To address these challenges, the paper introduces an automated method for generating context-based QA pairs, thereby reducing the reliance on human labeling while enhancing reasoning capabilities within LLMs. The method consists of an automatic QA generator and a model fine-tuner that leverage generated QA pairs to improve the target LLM's comprehension capabilities significantly.
Methodology
The methodology revolves around a self-improving cycle that generates synthetic datasets to reduce human intervention and enhance learning adaptability. The system architecture comprises two components:
- Automated QA Generator: Utilizes Mistral-7b-instruct-v0.3, leveraging prompt-based techniques to generate diverse and contextually relevant QA pairs from initial datasets. This LLM generates factoid questions and factual answers per document, using semantic similarity scoring for post-processing cleanup.
- Model Fine-Tuner: Utilizes QLoRA for efficient and memory-reduced fine-tuning of target LLMs, such as Llama-3-8b and Mistral-7b-v0.3. Optimized model updates incorporate standard fine-tuning methods using 0-shot, 1-shot, and 5-shot prompting strategies.

Figure 2: Llama-3-8b.
Figure 3: Llama-3-8b.
Experimental Results
Comprehensive experiments were conducted using the TechQA dataset, which includes technical QA instances. The synthetic datasets generated achieved superior performance metrics, notably in the absence of contextual documents, stressing models' reasoning capabilities.

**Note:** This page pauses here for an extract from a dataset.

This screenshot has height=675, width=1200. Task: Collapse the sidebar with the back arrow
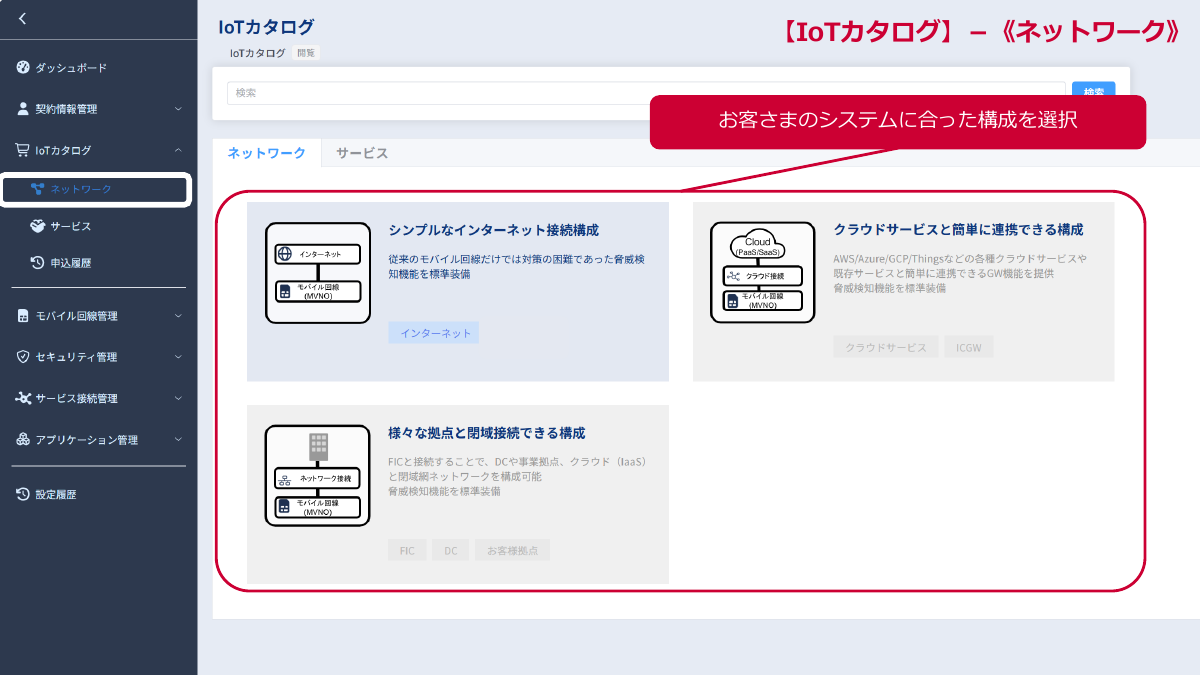pos(21,18)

- With Context: When provided with contextual documents, Llama-3-8b and Mistral-7b-v0.3 exhibited enhanced performance when trained on the original dataset, achieving higher precision and BLEU scores. The models displayed consistency across different prompting strategies.

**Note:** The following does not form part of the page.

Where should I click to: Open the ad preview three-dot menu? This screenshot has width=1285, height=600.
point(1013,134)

- No Context: Without contextual documents, models trained on generated datasets performed better, indicating improved reasoning and knowledge integration. F1 scores demonstrated notable improvements in models trained with synthetic datasets.
Limitations and Impact
The approach is primarily tested on the TechQA dataset, with limitations in the generalization to other data types or domains. Fine-tuning utilized smaller models with computational efficiency considerations, leaving full-scope large models untested. While the automated system reduces human labor costs, there remain societal impacts, such as potential job displacement risks and biases associated with excessive reliance on synthetic data.
Conclusion
This paper successfully demonstrates the potential of automated QA dataset generation to enhance QA tasks within technical domains. While human-annotated datasets provide superior results when context is known, the synthetic generation offers an efficient alternative, facilitating quick adaptation to new domains without the need for costly human resources. Moving forward, this methodology opens avenues for developing sophisticated reasoning capabilities in LLMs, optimizing QA systems for diverse real-world applications.